▸ Assignment: Copy each entry verbatim, excluding its images.

▸ Provided data:
-- Opening Marker --
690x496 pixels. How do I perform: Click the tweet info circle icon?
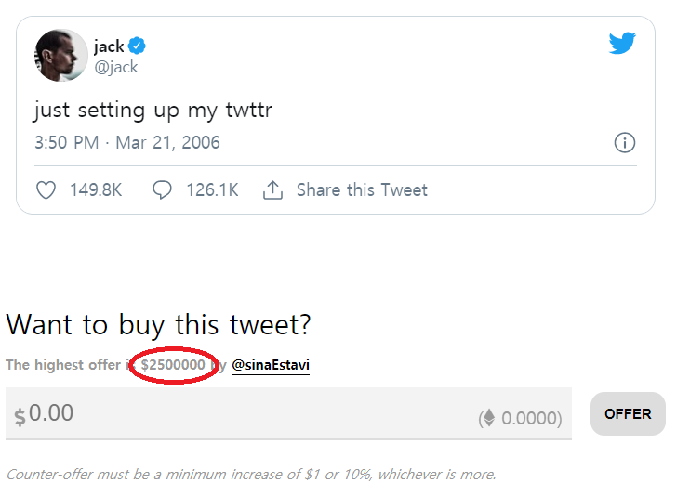pos(625,143)
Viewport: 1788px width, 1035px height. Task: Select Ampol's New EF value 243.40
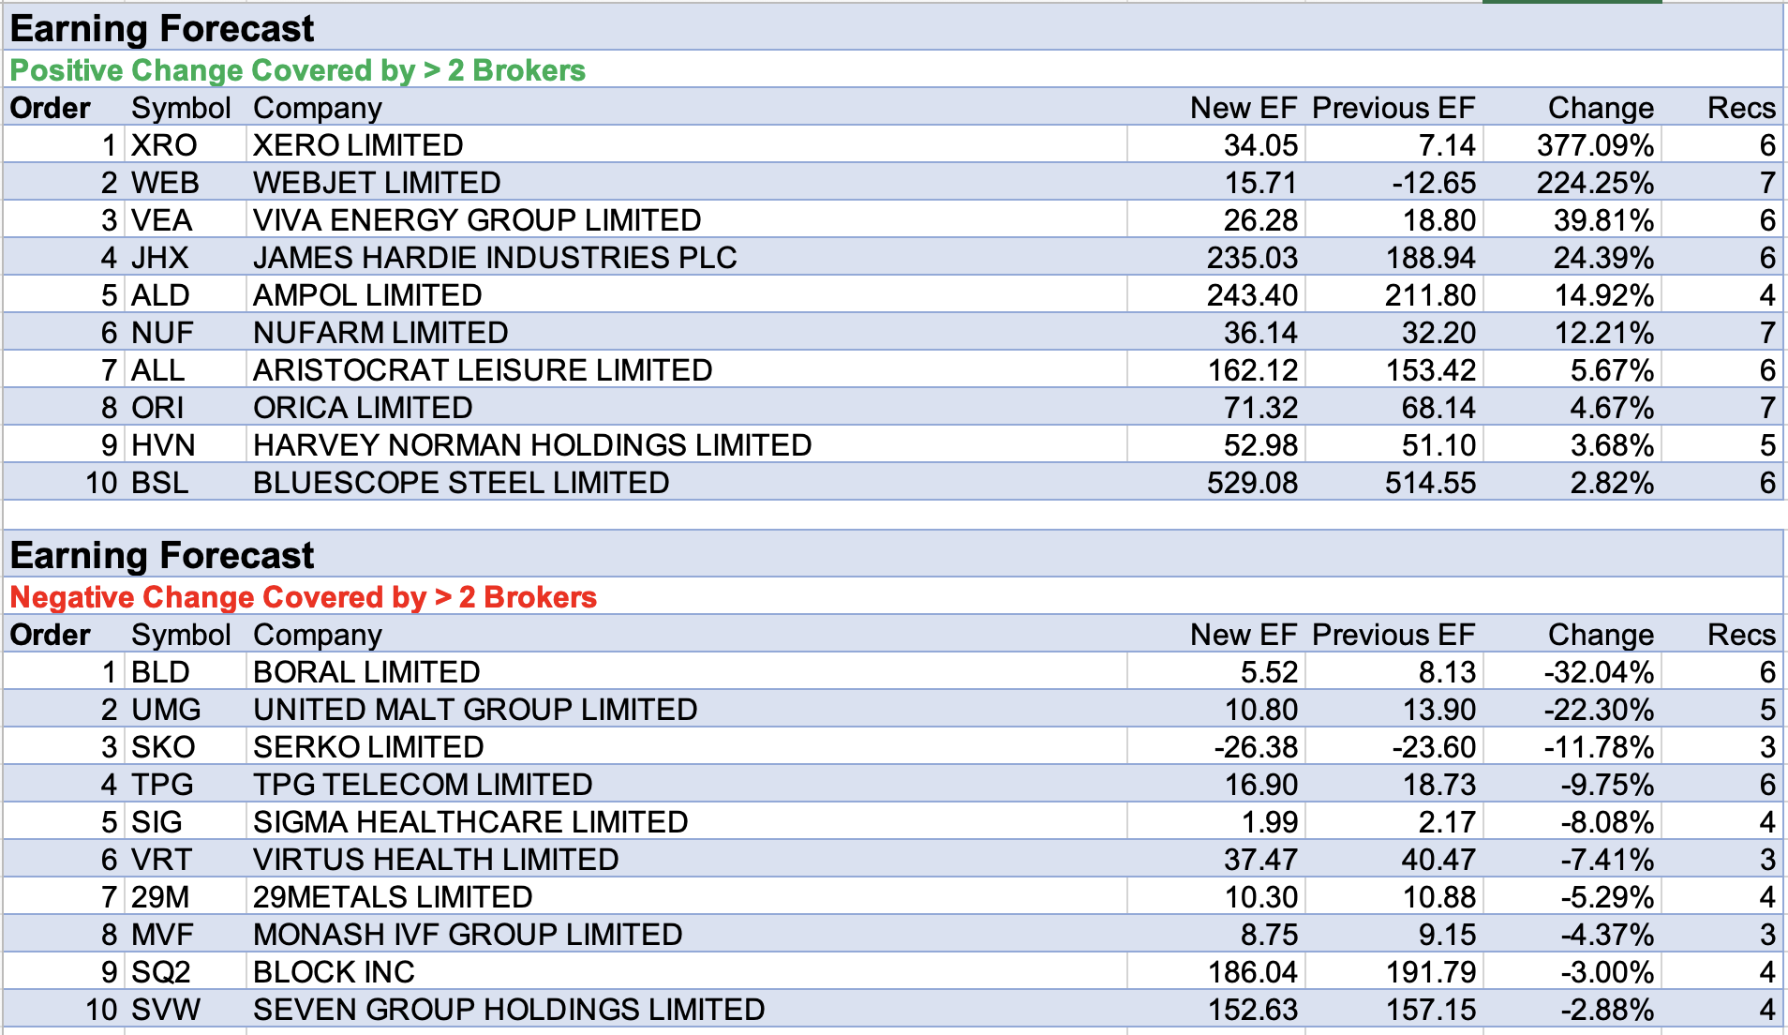tap(1251, 295)
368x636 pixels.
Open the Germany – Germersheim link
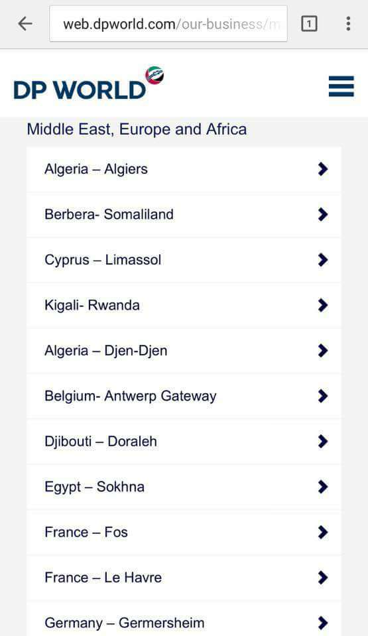coord(184,619)
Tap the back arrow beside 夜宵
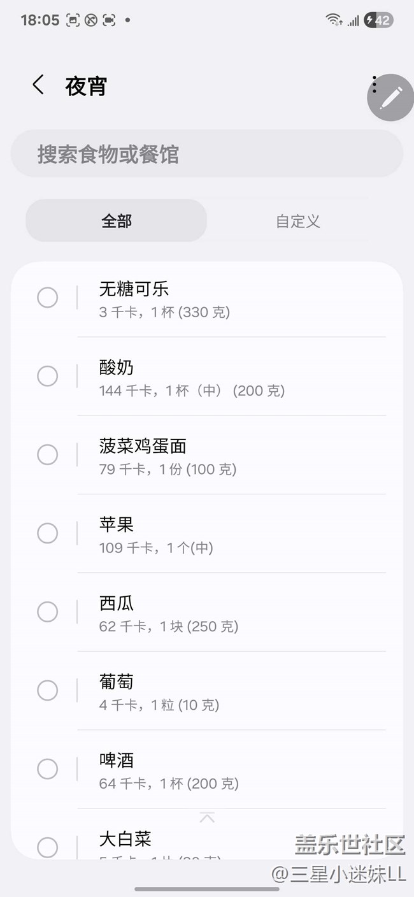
-- Closing Marker --
▸ Answer box:
690x496 pixels. How do I perform: Click the tweet info circle icon?
pos(625,143)
Viewport: 1788px width, 1035px height. Task: Select Ampol's New EF value 243.40
tap(1251, 295)
368x636 pixels.
Open the Germany – Germersheim link
coord(184,619)
Tap the back arrow beside 夜宵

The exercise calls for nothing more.